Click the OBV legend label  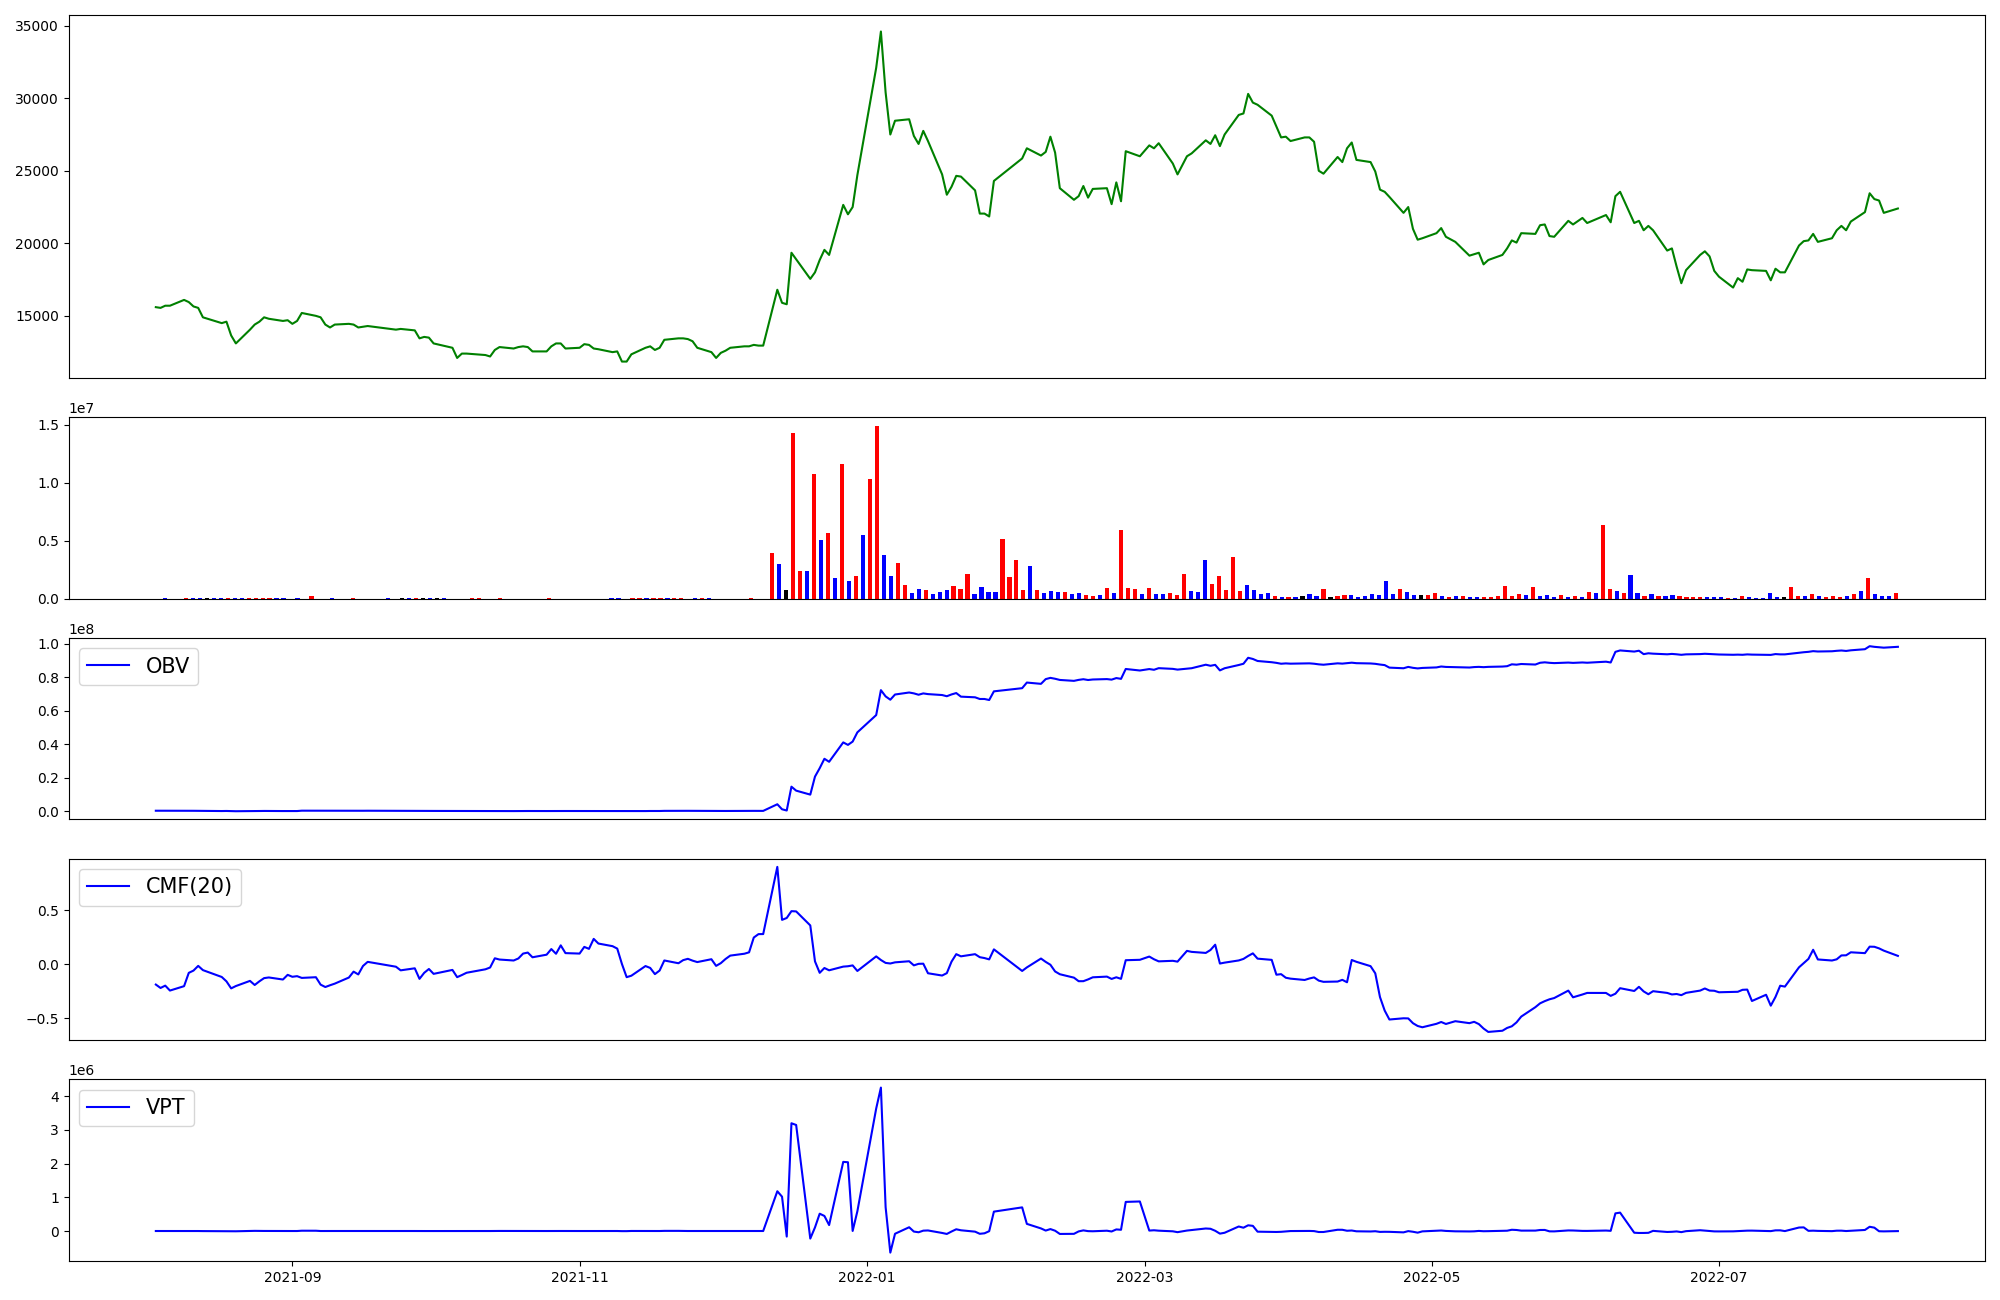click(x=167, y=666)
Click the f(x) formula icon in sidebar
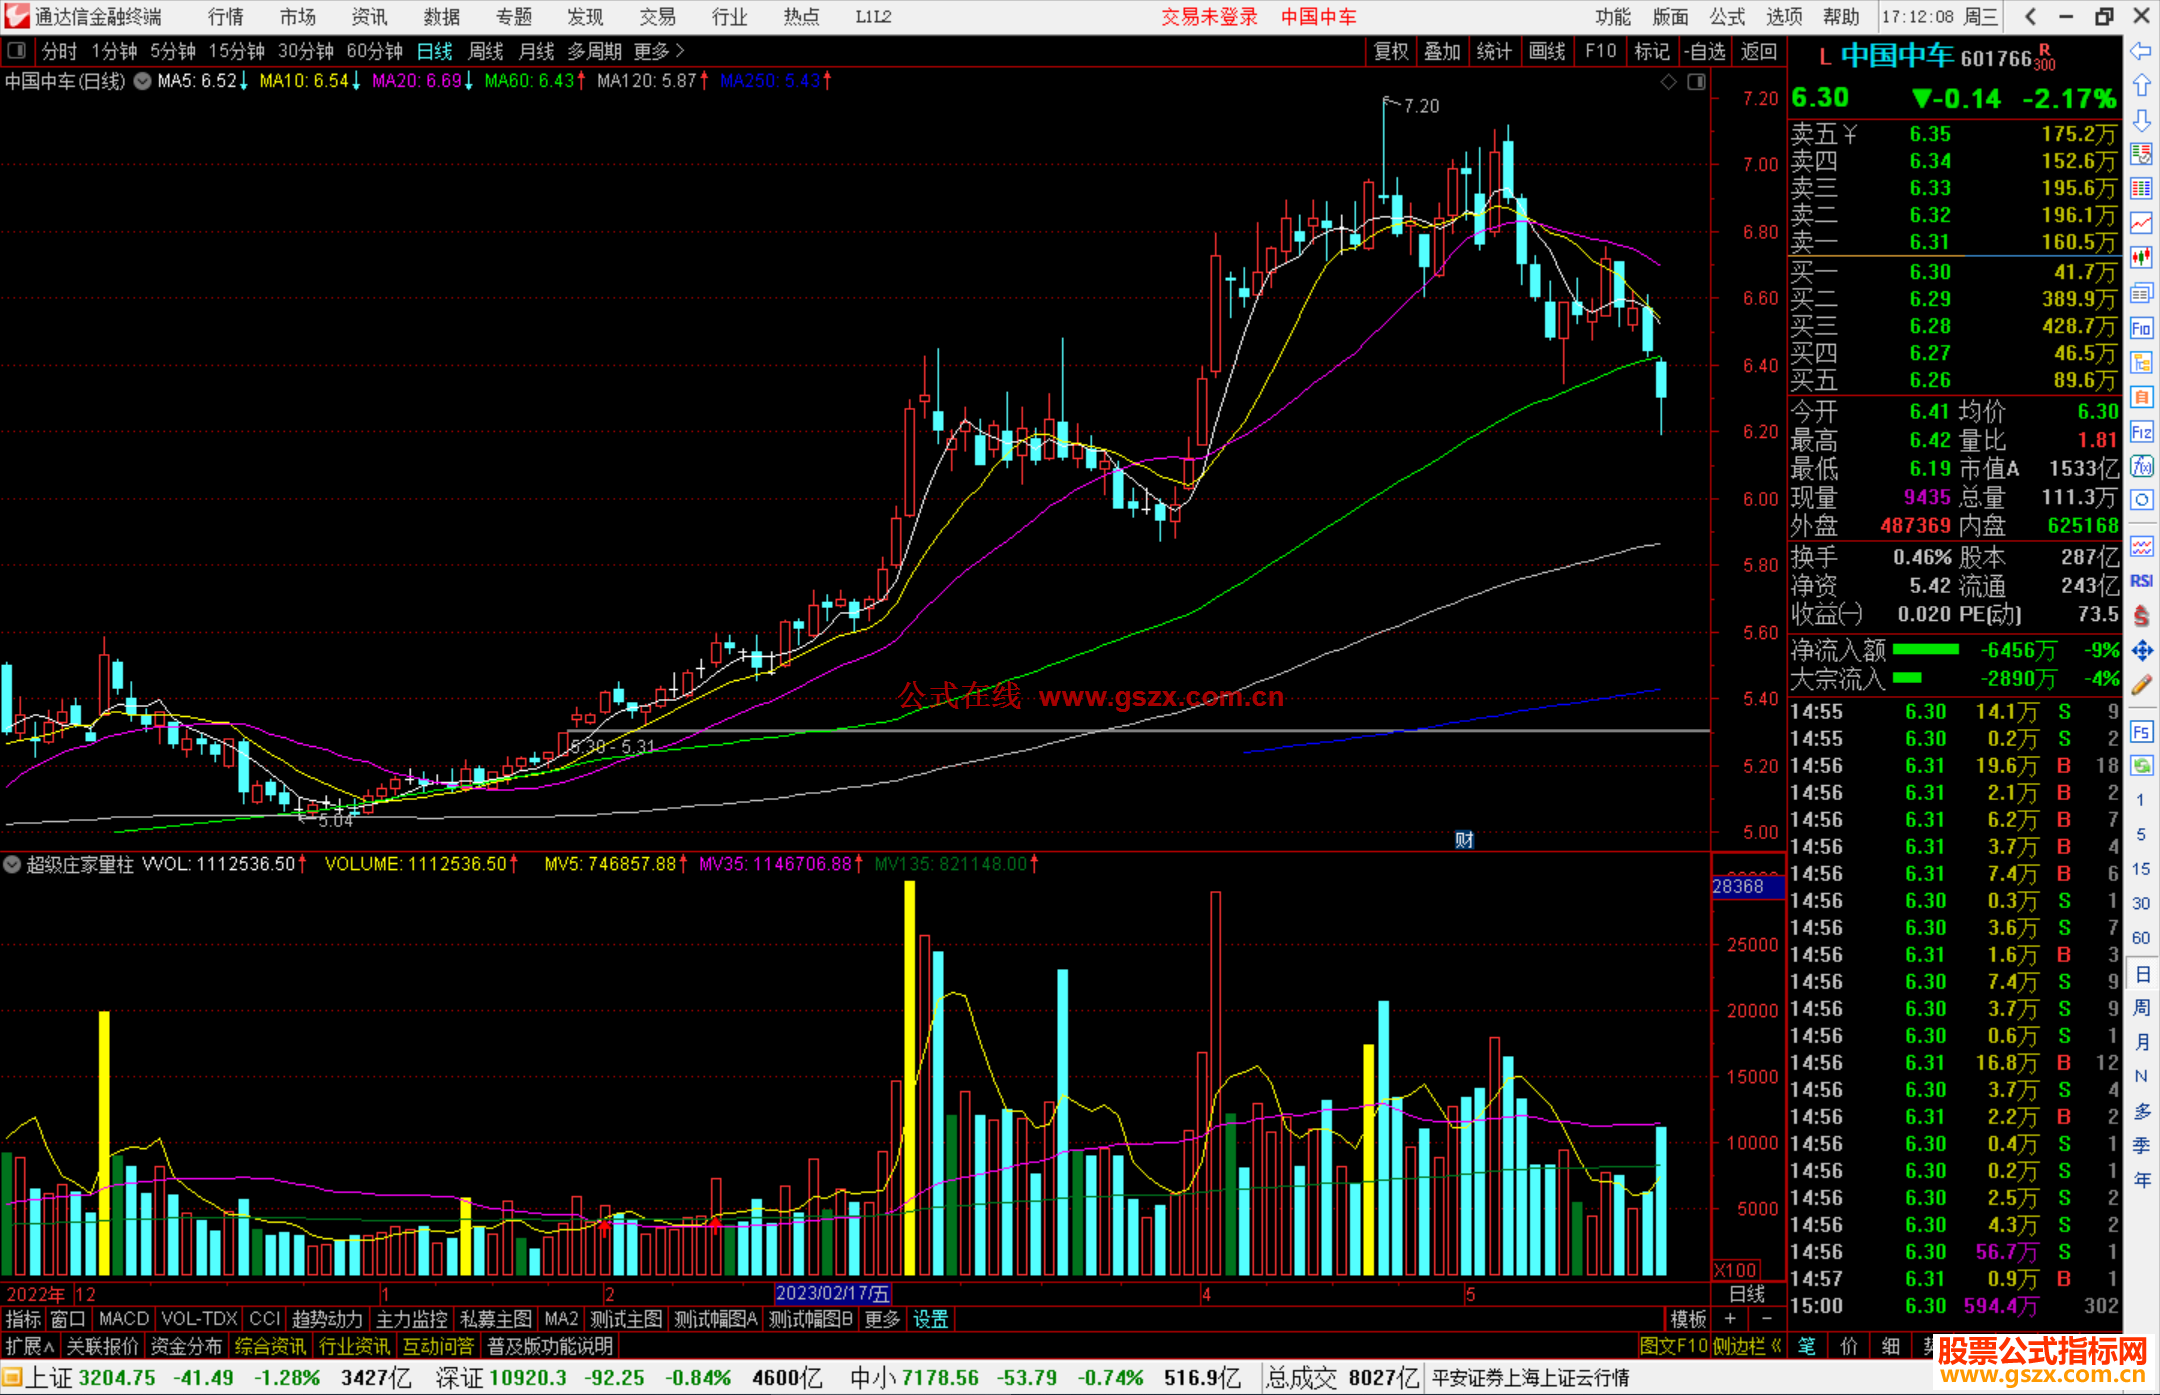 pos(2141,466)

+---+

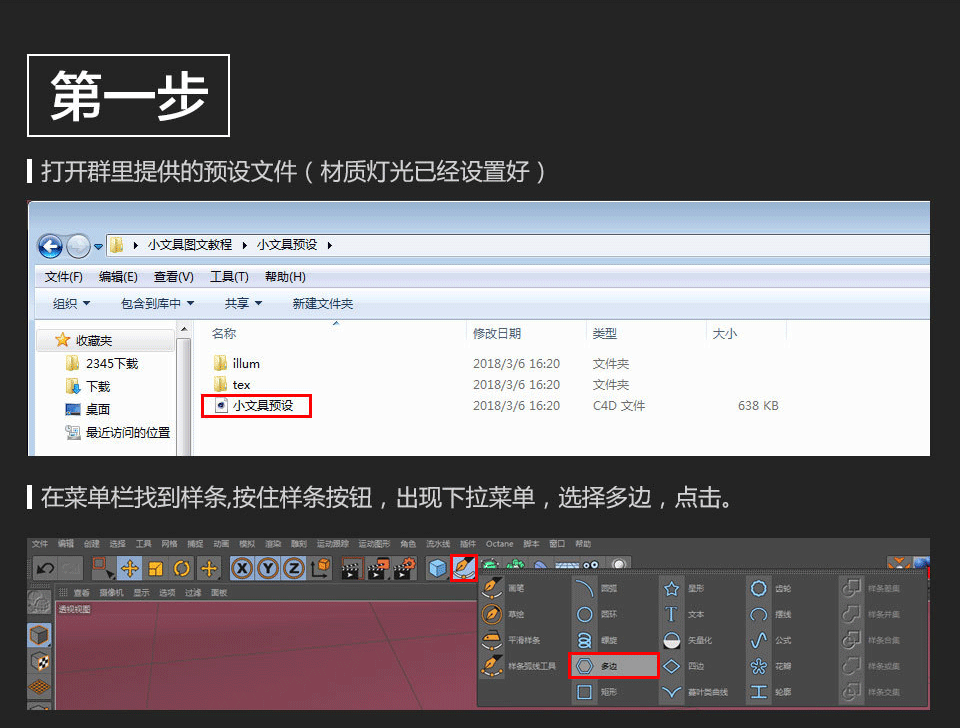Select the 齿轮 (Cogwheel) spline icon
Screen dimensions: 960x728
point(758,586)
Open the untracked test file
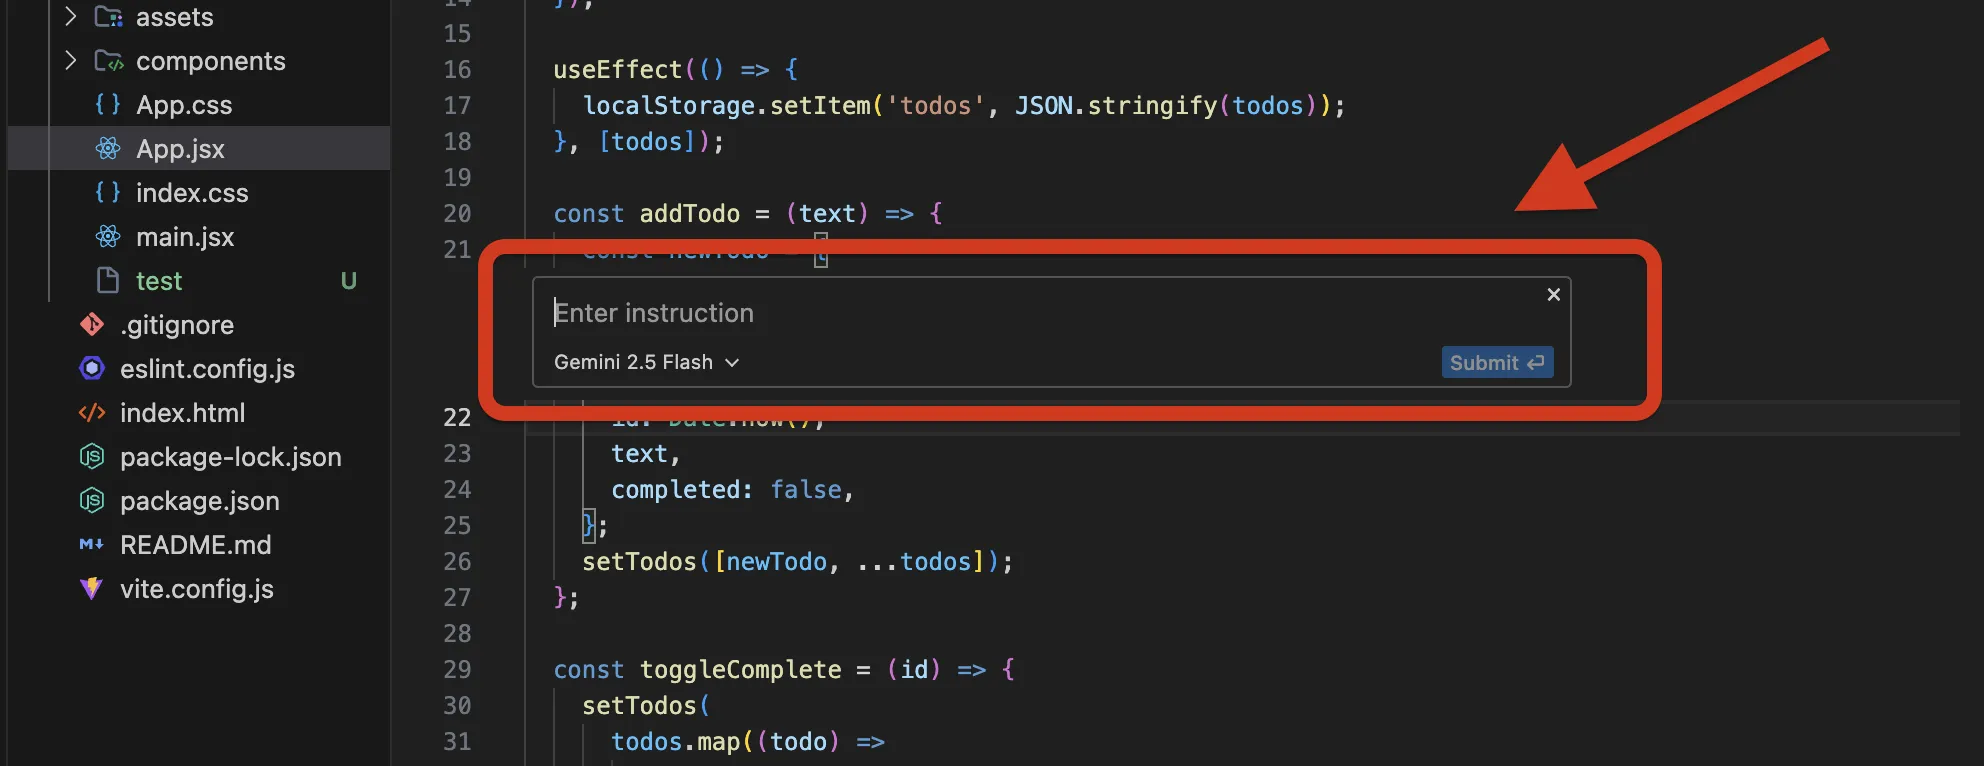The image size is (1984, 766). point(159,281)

+---+

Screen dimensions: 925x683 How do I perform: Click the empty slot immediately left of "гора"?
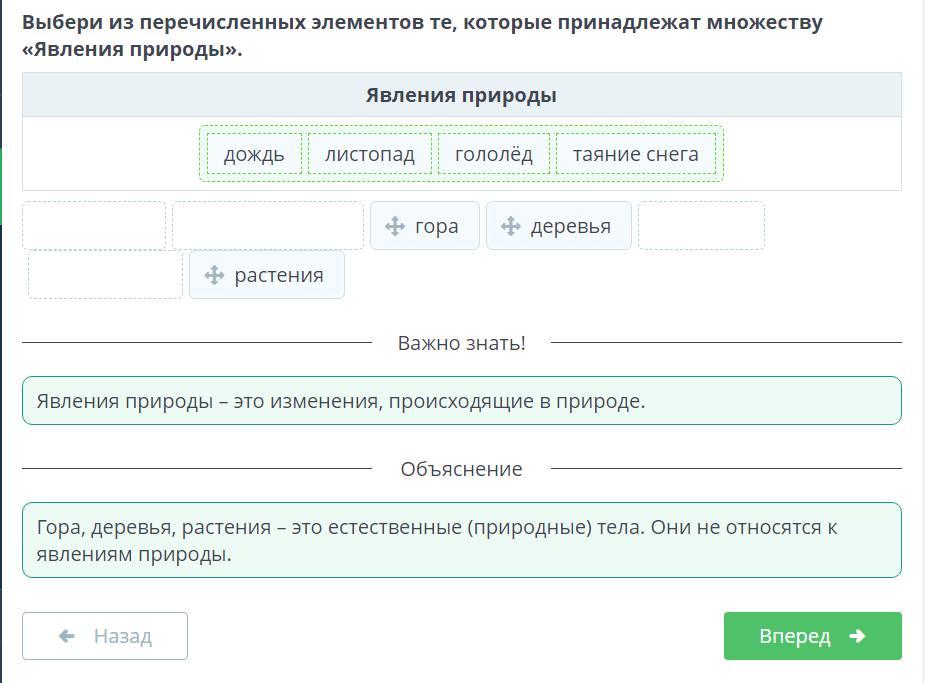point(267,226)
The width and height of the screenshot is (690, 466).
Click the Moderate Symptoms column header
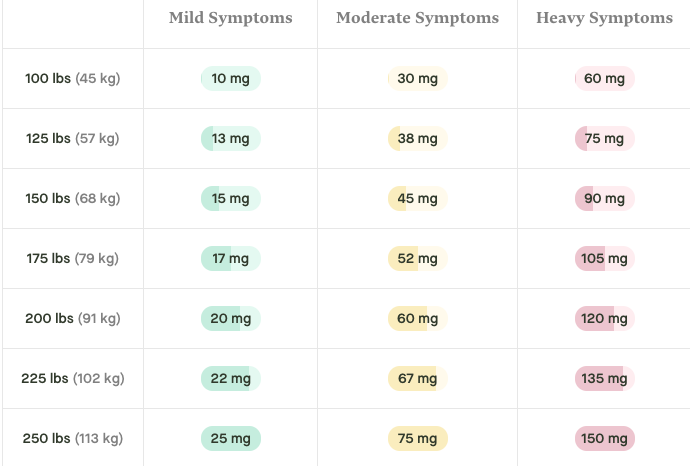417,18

+---+

YOUR GOAL =>
Please gather every line of the data above that contains the word "dimensions". Copy each of those lines out in full.

THE COMPLETED TASK =>
Screen dimensions: 960x728
Screen dimensions: 925x683 How do I perform: Click the empty slot immediately left of "гора"?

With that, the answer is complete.